## [What is required]
The material is to be repeated exactly, from first line to last.

## [Supplied material]
*** Begin section ***

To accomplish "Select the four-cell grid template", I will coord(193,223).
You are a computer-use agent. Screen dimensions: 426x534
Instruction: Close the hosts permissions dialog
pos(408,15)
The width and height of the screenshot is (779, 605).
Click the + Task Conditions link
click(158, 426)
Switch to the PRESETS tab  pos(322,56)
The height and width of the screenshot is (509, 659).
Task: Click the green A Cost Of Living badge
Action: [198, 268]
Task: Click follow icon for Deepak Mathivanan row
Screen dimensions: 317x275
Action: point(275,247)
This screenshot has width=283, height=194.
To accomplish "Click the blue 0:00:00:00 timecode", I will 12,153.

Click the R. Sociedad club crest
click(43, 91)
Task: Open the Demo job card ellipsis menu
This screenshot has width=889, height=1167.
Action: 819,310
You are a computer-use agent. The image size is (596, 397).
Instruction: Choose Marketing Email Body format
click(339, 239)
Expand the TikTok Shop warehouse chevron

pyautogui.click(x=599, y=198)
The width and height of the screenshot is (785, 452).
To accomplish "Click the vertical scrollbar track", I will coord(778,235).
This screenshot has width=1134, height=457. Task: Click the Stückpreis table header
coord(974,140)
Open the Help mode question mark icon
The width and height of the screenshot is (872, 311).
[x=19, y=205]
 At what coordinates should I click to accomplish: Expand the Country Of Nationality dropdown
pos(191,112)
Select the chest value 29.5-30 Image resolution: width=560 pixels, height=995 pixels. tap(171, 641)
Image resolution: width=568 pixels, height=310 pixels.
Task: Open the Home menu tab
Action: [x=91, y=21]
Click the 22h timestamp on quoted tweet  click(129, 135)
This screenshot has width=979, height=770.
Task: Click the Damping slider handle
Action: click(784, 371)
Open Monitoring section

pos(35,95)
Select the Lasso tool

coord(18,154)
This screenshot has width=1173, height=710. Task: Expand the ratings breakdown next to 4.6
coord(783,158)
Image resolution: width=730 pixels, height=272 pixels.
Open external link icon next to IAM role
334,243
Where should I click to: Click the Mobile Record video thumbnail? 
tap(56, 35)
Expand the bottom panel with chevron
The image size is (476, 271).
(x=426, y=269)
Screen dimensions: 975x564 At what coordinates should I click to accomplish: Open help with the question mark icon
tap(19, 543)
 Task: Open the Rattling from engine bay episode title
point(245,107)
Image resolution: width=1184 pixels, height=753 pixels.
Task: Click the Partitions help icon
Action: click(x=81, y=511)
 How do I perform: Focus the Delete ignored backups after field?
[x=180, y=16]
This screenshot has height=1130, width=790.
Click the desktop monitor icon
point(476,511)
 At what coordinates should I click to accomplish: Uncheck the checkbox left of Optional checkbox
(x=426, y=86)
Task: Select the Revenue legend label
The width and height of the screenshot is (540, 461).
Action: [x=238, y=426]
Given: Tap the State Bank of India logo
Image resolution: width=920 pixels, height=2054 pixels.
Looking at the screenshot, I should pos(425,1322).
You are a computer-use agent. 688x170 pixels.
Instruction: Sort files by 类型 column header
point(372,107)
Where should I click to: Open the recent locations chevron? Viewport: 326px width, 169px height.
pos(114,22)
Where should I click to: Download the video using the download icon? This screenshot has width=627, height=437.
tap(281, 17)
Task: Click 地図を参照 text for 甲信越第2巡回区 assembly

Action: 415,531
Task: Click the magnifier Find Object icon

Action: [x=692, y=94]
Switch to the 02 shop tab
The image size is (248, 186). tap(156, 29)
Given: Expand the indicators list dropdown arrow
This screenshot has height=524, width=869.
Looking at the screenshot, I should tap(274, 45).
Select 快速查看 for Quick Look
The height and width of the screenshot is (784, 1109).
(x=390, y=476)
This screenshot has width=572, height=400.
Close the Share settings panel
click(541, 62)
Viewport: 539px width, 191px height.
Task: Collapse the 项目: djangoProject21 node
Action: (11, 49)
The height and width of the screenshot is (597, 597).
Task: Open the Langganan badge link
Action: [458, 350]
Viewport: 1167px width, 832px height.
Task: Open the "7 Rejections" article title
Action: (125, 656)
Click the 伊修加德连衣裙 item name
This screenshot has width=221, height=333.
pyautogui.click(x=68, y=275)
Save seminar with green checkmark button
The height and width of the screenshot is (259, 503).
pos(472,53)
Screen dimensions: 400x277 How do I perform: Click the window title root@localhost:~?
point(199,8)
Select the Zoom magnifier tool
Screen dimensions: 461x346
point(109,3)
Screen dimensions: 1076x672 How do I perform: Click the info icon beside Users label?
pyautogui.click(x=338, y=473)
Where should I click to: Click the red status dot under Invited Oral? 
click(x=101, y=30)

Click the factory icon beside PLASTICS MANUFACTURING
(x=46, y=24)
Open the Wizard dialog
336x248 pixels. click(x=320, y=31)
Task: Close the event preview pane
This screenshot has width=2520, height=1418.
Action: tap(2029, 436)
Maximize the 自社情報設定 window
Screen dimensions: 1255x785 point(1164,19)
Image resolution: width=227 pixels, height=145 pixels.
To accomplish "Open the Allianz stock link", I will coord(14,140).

*** End section ***

## [Output below]
To accomplish "Select the four-cell grid template", I will coord(193,223).
You are a computer-use agent. Screen dimensions: 426x534
Instruction: Close the hosts permissions dialog
pos(408,15)
The width and height of the screenshot is (779, 605).
Click the + Task Conditions link
click(158, 426)
Switch to the PRESETS tab  pos(322,56)
The height and width of the screenshot is (509, 659).
Task: Click the green A Cost Of Living badge
Action: [198, 268]
Task: Click follow icon for Deepak Mathivanan row
Screen dimensions: 317x275
Action: point(275,247)
This screenshot has width=283, height=194.
To accomplish "Click the blue 0:00:00:00 timecode", I will 12,153.

Click the R. Sociedad club crest
click(43, 91)
Task: Open the Demo job card ellipsis menu
This screenshot has width=889, height=1167.
Action: 819,310
You are a computer-use agent. The image size is (596, 397).
Instruction: Choose Marketing Email Body format
click(339, 239)
Expand the TikTok Shop warehouse chevron

pyautogui.click(x=599, y=198)
The width and height of the screenshot is (785, 452).
To accomplish "Click the vertical scrollbar track", I will coord(778,235).
This screenshot has width=1134, height=457. Task: Click the Stückpreis table header
coord(974,140)
Open the Help mode question mark icon
The width and height of the screenshot is (872, 311).
[x=19, y=205]
 At what coordinates should I click to accomplish: Expand the Country Of Nationality dropdown
pos(191,112)
Select the chest value 29.5-30 Image resolution: width=560 pixels, height=995 pixels. tap(171, 641)
Image resolution: width=568 pixels, height=310 pixels.
Task: Open the Home menu tab
Action: [x=91, y=21]
Click the 22h timestamp on quoted tweet  click(129, 135)
This screenshot has width=979, height=770.
Task: Click the Damping slider handle
Action: click(784, 371)
Open Monitoring section

pos(35,95)
Select the Lasso tool

coord(18,154)
This screenshot has width=1173, height=710. Task: Expand the ratings breakdown next to 4.6
coord(783,158)
Image resolution: width=730 pixels, height=272 pixels.
Open external link icon next to IAM role
334,243
Where should I click to: Click the Mobile Record video thumbnail? 
tap(56, 35)
Expand the bottom panel with chevron
The image size is (476, 271).
(x=426, y=269)
Screen dimensions: 975x564 At what coordinates should I click to accomplish: Open help with the question mark icon
tap(19, 543)
 Task: Open the Rattling from engine bay episode title
point(245,107)
Image resolution: width=1184 pixels, height=753 pixels.
Task: Click the Partitions help icon
Action: click(x=81, y=511)
 How do I perform: Focus the Delete ignored backups after field?
[x=180, y=16]
This screenshot has height=1130, width=790.
Click the desktop monitor icon
point(476,511)
 At what coordinates should I click to accomplish: Uncheck the checkbox left of Optional checkbox
(x=426, y=86)
Task: Select the Revenue legend label
The width and height of the screenshot is (540, 461).
Action: [x=238, y=426]
Given: Tap the State Bank of India logo
Image resolution: width=920 pixels, height=2054 pixels.
Looking at the screenshot, I should pos(425,1322).
You are a computer-use agent. 688x170 pixels.
Instruction: Sort files by 类型 column header
point(372,107)
Where should I click to: Open the recent locations chevron? Viewport: 326px width, 169px height.
pos(114,22)
Where should I click to: Download the video using the download icon? This screenshot has width=627, height=437.
tap(281, 17)
Task: Click 地図を参照 text for 甲信越第2巡回区 assembly

Action: 415,531
Task: Click the magnifier Find Object icon

Action: [x=692, y=94]
Switch to the 02 shop tab
The image size is (248, 186). tap(156, 29)
Given: Expand the indicators list dropdown arrow
This screenshot has height=524, width=869.
Looking at the screenshot, I should tap(274, 45).
Select 快速查看 for Quick Look
The height and width of the screenshot is (784, 1109).
(x=390, y=476)
This screenshot has width=572, height=400.
Close the Share settings panel
click(541, 62)
Viewport: 539px width, 191px height.
Task: Collapse the 项目: djangoProject21 node
Action: (11, 49)
The height and width of the screenshot is (597, 597).
Task: Open the Langganan badge link
Action: [458, 350]
Viewport: 1167px width, 832px height.
Task: Open the "7 Rejections" article title
Action: (125, 656)
Click the 伊修加德连衣裙 item name
This screenshot has width=221, height=333.
pyautogui.click(x=68, y=275)
Save seminar with green checkmark button
The height and width of the screenshot is (259, 503).
pos(472,53)
Screen dimensions: 400x277 How do I perform: Click the window title root@localhost:~?
point(199,8)
Select the Zoom magnifier tool
Screen dimensions: 461x346
point(109,3)
Screen dimensions: 1076x672 How do I perform: Click the info icon beside Users label?
pyautogui.click(x=338, y=473)
Where should I click to: Click the red status dot under Invited Oral? 
click(x=101, y=30)

Click the factory icon beside PLASTICS MANUFACTURING
(x=46, y=24)
Open the Wizard dialog
336x248 pixels. click(x=320, y=31)
Task: Close the event preview pane
This screenshot has width=2520, height=1418.
Action: tap(2029, 436)
Maximize the 自社情報設定 window
Screen dimensions: 1255x785 point(1164,19)
Image resolution: width=227 pixels, height=145 pixels.
To accomplish "Open the Allianz stock link", I will coord(14,140).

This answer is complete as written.